There is a small mystery at the heart of Findley’s story; which cannot be said for “Mother Love.” In fact, most of the selections in Canadian Mystery Stories aren’t mystery stories at all. “Big Time,” by Lawrence Gough, is the straightforward tale of a couple of crooks who plan an armed-car robbery, only to be betrayed by a publicity-seeking girlfriend. Alice Munro’s “Fits” involves a murder-suicide and its impact on the family living next door. In Chrystine Brouillet’s “First Love” (“Premier amour“), another Livingston translation, the reader is carried along as a Catholic schoolgirl’s secret crush on a male teacher culminates in the murder of a nun. There are no suspects; the crimes need no solving.
“Riddles are at the core of most fiction,” Manguel writes at the end of his introduction. “Nothing carries a reader from page to page with more force than a question—especially a question whose answer seems unobtainable, but isn’t; seems mad, but is, on close inspection, quite reasonable.
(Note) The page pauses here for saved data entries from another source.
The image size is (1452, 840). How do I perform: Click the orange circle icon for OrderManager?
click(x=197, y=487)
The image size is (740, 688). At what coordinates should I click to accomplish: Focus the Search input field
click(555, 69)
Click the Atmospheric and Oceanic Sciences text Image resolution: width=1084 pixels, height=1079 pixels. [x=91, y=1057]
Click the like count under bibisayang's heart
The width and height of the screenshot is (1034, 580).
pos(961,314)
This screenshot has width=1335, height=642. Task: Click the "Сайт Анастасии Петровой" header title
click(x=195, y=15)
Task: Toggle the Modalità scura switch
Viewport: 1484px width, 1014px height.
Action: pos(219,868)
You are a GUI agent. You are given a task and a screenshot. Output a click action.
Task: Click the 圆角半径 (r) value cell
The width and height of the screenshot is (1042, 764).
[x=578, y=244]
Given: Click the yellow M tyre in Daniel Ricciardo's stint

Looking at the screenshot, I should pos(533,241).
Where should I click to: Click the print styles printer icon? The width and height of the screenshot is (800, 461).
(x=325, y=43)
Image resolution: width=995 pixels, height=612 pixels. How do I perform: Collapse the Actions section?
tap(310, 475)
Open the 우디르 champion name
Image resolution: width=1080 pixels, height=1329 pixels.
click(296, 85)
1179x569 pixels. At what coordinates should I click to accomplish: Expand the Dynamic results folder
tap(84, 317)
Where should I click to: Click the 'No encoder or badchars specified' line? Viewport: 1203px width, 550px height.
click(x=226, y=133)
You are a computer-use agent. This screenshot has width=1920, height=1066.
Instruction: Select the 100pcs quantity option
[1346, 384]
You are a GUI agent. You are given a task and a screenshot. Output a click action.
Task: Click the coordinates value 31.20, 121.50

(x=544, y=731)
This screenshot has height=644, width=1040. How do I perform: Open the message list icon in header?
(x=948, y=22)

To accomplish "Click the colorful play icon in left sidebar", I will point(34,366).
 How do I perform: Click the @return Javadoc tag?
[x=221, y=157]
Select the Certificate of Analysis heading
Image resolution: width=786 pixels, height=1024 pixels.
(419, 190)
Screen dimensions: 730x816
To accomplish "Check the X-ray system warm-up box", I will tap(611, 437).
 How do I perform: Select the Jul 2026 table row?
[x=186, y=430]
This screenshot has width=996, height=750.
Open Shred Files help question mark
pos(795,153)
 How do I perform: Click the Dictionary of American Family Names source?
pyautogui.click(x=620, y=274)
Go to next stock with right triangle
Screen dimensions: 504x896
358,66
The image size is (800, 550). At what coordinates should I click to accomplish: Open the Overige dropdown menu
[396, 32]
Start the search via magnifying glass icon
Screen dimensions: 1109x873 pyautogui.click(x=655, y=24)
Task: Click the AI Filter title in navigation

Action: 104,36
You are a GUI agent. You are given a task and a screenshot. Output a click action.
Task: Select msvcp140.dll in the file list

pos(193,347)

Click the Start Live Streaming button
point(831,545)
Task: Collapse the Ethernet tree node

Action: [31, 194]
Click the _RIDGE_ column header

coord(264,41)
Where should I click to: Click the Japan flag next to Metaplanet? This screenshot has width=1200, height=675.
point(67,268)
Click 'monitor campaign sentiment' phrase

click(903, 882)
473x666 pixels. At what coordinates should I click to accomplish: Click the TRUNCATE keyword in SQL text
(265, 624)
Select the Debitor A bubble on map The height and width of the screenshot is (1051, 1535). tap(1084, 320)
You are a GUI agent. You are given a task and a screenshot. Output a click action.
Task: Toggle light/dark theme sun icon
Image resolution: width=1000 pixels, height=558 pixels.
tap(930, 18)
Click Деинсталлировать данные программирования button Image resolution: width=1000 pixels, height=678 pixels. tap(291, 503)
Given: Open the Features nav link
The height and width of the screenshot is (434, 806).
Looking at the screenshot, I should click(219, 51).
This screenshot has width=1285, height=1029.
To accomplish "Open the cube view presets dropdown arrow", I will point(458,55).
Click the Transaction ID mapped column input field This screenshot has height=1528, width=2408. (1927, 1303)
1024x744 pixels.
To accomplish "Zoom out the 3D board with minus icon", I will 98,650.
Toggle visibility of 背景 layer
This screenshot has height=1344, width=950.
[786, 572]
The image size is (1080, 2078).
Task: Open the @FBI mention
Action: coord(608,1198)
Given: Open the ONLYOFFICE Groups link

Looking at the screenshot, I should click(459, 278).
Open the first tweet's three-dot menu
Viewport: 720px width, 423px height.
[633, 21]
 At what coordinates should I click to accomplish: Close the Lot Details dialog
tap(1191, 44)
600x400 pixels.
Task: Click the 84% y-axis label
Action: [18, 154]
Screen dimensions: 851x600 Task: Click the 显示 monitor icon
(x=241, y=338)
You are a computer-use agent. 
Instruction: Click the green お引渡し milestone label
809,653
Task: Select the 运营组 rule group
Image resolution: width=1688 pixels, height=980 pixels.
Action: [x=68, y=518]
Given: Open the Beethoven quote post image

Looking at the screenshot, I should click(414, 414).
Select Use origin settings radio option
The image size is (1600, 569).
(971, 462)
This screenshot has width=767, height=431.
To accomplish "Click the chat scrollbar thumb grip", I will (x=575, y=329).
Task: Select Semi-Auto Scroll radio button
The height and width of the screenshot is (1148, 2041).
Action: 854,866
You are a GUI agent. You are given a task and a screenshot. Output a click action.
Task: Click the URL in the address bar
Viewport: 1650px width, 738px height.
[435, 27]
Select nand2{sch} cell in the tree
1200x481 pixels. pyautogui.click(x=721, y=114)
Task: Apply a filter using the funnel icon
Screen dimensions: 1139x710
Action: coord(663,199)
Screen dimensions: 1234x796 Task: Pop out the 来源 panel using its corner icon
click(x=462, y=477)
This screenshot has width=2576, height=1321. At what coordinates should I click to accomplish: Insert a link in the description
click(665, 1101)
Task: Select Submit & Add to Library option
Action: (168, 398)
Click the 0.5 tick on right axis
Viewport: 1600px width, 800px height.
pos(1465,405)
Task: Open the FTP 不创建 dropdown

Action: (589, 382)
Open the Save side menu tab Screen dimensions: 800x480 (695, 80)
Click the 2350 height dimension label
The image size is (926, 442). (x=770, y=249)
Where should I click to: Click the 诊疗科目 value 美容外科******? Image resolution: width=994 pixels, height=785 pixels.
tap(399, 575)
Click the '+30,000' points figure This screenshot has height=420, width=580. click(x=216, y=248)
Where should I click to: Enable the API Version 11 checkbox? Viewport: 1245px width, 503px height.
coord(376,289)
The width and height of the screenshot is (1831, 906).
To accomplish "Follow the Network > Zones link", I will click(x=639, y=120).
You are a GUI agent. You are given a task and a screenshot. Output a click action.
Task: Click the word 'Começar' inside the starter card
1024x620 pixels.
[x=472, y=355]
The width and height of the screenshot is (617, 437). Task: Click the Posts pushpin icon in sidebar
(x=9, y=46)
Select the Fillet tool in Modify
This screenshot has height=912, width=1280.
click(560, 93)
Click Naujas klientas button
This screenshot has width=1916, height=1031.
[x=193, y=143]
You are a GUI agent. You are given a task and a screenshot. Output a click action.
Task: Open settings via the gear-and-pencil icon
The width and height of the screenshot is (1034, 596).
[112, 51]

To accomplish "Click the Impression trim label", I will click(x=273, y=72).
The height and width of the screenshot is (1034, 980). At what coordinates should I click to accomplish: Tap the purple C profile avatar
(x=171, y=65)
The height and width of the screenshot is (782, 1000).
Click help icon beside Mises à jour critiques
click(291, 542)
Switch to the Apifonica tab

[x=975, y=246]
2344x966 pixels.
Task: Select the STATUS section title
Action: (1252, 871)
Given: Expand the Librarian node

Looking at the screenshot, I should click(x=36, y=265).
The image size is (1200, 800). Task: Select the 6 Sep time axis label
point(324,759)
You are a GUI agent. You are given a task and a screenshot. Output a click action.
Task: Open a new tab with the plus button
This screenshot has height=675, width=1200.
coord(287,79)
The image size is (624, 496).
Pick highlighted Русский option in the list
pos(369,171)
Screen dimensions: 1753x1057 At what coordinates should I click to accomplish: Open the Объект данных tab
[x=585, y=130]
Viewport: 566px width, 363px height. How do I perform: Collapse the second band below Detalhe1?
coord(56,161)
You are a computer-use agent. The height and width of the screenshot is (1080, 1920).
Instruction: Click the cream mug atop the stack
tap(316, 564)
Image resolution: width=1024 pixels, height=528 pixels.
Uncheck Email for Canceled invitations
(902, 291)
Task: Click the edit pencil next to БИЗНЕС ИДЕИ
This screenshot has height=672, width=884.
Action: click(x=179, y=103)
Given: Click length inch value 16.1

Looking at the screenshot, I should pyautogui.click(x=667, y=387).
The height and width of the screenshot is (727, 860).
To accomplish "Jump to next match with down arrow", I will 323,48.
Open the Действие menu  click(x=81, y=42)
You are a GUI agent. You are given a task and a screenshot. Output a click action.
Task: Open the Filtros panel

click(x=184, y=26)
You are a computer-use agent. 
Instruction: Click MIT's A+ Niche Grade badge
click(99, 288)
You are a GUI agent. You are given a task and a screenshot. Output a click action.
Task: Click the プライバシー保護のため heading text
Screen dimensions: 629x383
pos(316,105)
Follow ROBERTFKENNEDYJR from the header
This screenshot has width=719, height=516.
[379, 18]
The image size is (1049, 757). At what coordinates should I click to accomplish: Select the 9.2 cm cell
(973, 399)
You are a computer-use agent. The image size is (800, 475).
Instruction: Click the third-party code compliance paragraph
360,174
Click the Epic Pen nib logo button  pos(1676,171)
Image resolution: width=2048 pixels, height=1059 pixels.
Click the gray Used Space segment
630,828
Because of this, the detective story will continue, in whatever guise it may take in the future, to serve the purpose of giving confidence in the ultimate sanity of the universe.”
Not all of Manguel’s selections tie-up quite so neatly as he suggests. And then there’s that use of the “detective story,” again. Anyone at all familiar with the sub-genre knows that the detective story is not “a.k.a. mystery, thriller, whodunnit,” as is stated earlier in the introduction. It’s an amateur’s mistake. That a majority of stories in this anthology do not feature a detective and require no detection skills should have provided the anthologist with a clue that more investigation was warranted.
This is not to say that Alberto Manguel didn’t have help; the introduction is followed by the book’s acknowledgements. Professor Hare is recognized for “unofficial research,” as is J.D. Singh, co-proprietor of the Toronto mystery bookstore Sleuth of Baker Street. Margaret Cannon, Canada’s Grand Dame of mystery critics, is thanked for her “guidance.”
So, why the mess of kibble, dog drool, and unwanted scrambled eggs?
I point out that Canadian Mystery Stories is Alberto Manguel’s eleventh anthology. In the eight years that followed his first, Black Water: The Book of Fantastic Literature (1983), he came to dominate the field. In 1991, as in the decade that followed—he edited four anthologies in 1998 alone—when it came to anthologizing, Manguel was the go-to guy.
Professor Hare would clearly have been a better choice, but I suppose he didn’t have the name recognition.